**Data excerpts:**
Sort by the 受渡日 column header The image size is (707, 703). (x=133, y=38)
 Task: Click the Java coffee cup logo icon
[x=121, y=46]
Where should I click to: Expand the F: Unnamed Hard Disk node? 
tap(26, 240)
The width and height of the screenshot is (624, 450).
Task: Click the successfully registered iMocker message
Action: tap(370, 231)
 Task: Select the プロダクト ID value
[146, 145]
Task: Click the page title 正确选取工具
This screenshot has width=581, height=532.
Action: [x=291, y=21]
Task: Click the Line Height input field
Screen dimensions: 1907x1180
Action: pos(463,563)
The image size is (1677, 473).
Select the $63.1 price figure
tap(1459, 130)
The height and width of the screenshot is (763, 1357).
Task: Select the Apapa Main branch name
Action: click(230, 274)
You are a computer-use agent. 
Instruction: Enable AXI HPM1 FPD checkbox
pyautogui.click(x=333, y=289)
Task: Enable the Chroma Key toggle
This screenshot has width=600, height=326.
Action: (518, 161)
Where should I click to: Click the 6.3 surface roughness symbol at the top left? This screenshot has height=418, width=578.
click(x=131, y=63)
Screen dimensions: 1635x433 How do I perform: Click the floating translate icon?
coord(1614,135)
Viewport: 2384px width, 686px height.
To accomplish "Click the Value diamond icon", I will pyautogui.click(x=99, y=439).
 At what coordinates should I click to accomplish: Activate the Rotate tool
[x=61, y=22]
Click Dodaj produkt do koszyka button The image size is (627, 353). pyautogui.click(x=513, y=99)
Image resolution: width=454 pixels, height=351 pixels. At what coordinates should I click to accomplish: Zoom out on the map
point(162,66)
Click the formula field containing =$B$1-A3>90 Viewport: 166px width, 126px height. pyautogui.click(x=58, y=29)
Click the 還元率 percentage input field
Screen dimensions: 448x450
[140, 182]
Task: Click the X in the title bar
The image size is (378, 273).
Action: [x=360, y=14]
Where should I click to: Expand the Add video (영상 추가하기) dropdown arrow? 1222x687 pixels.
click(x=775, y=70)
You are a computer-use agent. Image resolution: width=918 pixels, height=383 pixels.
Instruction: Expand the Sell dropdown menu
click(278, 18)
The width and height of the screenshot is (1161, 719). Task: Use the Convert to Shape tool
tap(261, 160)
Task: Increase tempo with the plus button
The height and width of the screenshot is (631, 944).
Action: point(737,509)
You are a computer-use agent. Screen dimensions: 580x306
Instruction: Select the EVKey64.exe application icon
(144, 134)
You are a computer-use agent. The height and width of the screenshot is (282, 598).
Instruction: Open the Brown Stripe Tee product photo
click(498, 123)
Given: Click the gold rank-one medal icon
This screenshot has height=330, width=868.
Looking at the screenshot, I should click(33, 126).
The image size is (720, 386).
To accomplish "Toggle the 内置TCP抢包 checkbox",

**Task to complete:** Copy the listing from the line with "Task: Enable the Chroma Key toggle" up to and including the line with "Action: [x=360, y=14]", swapping "Rotate tool" for "Move tool" and changing nothing else.

**Solution:**
Task: Enable the Chroma Key toggle
This screenshot has width=600, height=326.
Action: (518, 161)
Where should I click to: Click the 6.3 surface roughness symbol at the top left? This screenshot has height=418, width=578.
click(x=131, y=63)
Screen dimensions: 1635x433 How do I perform: Click the floating translate icon?
coord(1614,135)
Viewport: 2384px width, 686px height.
To accomplish "Click the Value diamond icon", I will pyautogui.click(x=99, y=439).
 At what coordinates should I click to accomplish: Activate the Move tool
[x=61, y=22]
Click Dodaj produkt do koszyka button The image size is (627, 353). pyautogui.click(x=513, y=99)
Image resolution: width=454 pixels, height=351 pixels. At what coordinates should I click to accomplish: Zoom out on the map
point(162,66)
Click the formula field containing =$B$1-A3>90 Viewport: 166px width, 126px height. pyautogui.click(x=58, y=29)
Click the 還元率 percentage input field
Screen dimensions: 448x450
[140, 182]
Task: Click the X in the title bar
The image size is (378, 273).
Action: [x=360, y=14]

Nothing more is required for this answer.